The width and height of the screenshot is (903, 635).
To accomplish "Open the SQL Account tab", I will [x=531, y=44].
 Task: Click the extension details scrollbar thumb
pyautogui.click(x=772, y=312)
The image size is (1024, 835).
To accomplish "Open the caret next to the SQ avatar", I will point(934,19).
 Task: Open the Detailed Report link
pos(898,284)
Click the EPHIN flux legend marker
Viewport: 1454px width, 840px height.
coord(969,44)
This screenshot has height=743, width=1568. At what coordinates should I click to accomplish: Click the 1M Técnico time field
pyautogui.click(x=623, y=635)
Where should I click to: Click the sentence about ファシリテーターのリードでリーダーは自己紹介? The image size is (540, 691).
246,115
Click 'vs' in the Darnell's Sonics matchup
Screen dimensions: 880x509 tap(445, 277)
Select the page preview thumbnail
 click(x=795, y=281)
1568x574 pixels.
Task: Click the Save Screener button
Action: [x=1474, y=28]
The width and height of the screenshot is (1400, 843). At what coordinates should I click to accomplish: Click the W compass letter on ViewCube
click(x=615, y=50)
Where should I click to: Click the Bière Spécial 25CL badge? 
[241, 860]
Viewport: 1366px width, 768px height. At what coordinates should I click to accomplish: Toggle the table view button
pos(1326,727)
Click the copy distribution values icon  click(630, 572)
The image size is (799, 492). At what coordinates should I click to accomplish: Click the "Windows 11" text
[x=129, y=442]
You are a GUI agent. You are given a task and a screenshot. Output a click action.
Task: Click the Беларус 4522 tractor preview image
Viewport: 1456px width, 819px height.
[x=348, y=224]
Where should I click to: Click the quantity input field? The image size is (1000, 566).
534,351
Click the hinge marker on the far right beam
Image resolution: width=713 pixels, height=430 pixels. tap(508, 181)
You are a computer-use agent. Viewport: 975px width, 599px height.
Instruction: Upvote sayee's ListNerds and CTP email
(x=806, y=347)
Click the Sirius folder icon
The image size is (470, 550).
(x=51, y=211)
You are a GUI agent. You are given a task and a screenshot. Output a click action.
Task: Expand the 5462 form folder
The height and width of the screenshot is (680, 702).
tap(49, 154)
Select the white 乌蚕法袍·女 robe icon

▸ GOAL OF THE EXERCISE
Reproduce all of the data above verbatim, keeping every line in its original order.

▸ SOLUTION TO THE PROBLEM
The width and height of the screenshot is (903, 635).
To accomplish "Open the SQL Account tab", I will [x=531, y=44].
 Task: Click the extension details scrollbar thumb
pyautogui.click(x=772, y=312)
The image size is (1024, 835).
To accomplish "Open the caret next to the SQ avatar", I will point(934,19).
 Task: Open the Detailed Report link
pos(898,284)
Click the EPHIN flux legend marker
Viewport: 1454px width, 840px height.
coord(969,44)
This screenshot has height=743, width=1568. At what coordinates should I click to accomplish: Click the 1M Técnico time field
pyautogui.click(x=623, y=635)
Where should I click to: Click the sentence about ファシリテーターのリードでリーダーは自己紹介? The image size is (540, 691).
246,115
Click 'vs' in the Darnell's Sonics matchup
Screen dimensions: 880x509 tap(445, 277)
Select the page preview thumbnail
 click(x=795, y=281)
1568x574 pixels.
Task: Click the Save Screener button
Action: [x=1474, y=28]
The width and height of the screenshot is (1400, 843). At what coordinates should I click to accomplish: Click the W compass letter on ViewCube
click(x=615, y=50)
Where should I click to: Click the Bière Spécial 25CL badge? 
[241, 860]
Viewport: 1366px width, 768px height. At what coordinates should I click to accomplish: Toggle the table view button
pos(1326,727)
Click the copy distribution values icon  click(630, 572)
The image size is (799, 492). At what coordinates should I click to accomplish: Click the "Windows 11" text
[x=129, y=442]
You are a GUI agent. You are given a task and a screenshot. Output a click action.
Task: Click the Беларус 4522 tractor preview image
Viewport: 1456px width, 819px height.
[x=348, y=224]
Where should I click to: Click the quantity input field? The image size is (1000, 566).
534,351
Click the hinge marker on the far right beam
Image resolution: width=713 pixels, height=430 pixels. tap(508, 181)
You are a computer-use agent. Viewport: 975px width, 599px height.
Instruction: Upvote sayee's ListNerds and CTP email
(x=806, y=347)
Click the Sirius folder icon
The image size is (470, 550).
(x=51, y=211)
You are a GUI agent. You are given a task and a screenshot. Output a click action.
Task: Expand the 5462 form folder
The height and width of the screenshot is (680, 702).
tap(49, 154)
Select the white 乌蚕法袍·女 robe icon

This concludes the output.